The term garderobe describes a place where clothes and other items are stored, and also a medieval toilet. In European public places, a garderobe denotes a cloakroom, wardrobe, alcove, or armoire used to temporarily store the coats and other possessions of visitors. In Danish, Dutch, Norwegian, German, Russian, and Spanish, the word garderobe can mean a "cloakroom". In Latvian it means "checkroom".
According to medieval architecture scholar Frank Bottomley, garderobes were:
Properly, not a latrine or privy but a small room or large cupboard, usually adjoining the chamber or solar and providing safe-keeping for valuable clothes and other possessions of price: cloth, jewels, spices, plate and money.
The term is also used for a medieval or Renaissance toilet and for a close stool. A description of the garderobe at Donegal Castle indicates that during the time the castle garderobe was in use it was believed that ammonia would protect visitors' coats and cloaks, particularly from fleas.

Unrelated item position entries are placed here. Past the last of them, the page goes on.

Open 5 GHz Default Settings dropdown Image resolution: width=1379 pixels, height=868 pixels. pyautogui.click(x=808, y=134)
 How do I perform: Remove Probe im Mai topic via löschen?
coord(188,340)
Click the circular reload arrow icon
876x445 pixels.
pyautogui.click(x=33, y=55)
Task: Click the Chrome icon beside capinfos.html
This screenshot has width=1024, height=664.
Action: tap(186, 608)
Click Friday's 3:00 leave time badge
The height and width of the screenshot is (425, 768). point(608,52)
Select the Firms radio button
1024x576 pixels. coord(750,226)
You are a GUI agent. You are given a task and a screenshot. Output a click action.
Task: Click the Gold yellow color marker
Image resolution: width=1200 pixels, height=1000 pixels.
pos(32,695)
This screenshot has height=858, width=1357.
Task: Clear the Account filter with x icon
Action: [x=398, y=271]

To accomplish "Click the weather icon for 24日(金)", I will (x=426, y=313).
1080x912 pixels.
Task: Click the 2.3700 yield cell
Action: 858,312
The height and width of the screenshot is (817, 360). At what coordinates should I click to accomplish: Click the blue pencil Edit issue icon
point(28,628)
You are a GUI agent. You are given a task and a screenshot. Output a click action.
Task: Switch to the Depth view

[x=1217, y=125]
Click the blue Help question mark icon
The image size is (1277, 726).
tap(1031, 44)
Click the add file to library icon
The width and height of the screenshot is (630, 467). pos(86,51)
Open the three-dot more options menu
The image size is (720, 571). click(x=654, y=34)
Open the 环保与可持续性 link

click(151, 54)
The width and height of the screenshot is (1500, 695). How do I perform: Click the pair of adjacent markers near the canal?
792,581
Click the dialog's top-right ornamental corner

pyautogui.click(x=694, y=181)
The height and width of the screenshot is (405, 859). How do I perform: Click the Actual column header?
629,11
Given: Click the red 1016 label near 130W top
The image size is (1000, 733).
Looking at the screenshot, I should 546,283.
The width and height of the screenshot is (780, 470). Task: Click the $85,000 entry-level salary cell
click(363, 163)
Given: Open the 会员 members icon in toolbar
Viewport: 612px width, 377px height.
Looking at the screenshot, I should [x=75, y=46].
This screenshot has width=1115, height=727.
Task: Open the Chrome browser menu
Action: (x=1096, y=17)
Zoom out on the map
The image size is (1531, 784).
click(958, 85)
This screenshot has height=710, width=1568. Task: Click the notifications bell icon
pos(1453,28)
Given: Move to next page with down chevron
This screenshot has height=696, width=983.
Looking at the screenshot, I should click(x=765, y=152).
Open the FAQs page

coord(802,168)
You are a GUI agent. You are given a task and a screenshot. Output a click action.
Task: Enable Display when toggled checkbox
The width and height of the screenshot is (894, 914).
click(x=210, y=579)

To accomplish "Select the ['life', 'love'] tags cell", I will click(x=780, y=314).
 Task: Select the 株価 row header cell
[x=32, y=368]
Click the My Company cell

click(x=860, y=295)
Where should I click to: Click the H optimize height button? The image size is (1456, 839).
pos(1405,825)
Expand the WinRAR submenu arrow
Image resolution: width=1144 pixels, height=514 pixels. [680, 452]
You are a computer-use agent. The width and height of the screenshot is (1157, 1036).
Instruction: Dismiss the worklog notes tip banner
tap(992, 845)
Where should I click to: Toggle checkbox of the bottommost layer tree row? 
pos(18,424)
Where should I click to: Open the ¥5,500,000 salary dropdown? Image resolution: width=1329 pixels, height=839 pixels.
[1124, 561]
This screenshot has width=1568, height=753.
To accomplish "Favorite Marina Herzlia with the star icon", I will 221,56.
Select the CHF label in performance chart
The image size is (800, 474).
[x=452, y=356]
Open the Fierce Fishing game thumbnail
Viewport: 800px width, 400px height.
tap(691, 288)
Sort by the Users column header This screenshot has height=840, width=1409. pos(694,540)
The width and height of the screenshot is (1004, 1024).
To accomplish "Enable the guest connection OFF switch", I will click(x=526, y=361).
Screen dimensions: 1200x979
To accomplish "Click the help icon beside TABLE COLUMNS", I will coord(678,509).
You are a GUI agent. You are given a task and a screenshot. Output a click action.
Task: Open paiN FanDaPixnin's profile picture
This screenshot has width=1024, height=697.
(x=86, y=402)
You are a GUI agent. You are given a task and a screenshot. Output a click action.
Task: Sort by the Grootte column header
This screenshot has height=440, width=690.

In a medieval castle or other building, a garderobe was usually a simple hole discharging to the outside into a cesspit or the moat, depending on the structure of the building. Such toilets were often placed inside a small chamber, leading by association to the use of the term garderobe to describe the rooms. Many can still be seen in Norman and medieval castles and fortifications, for example at Bürresheim Castle in Germany, where three garderobes are still visible today. They became obsolete with the introduction of indoor plumbing.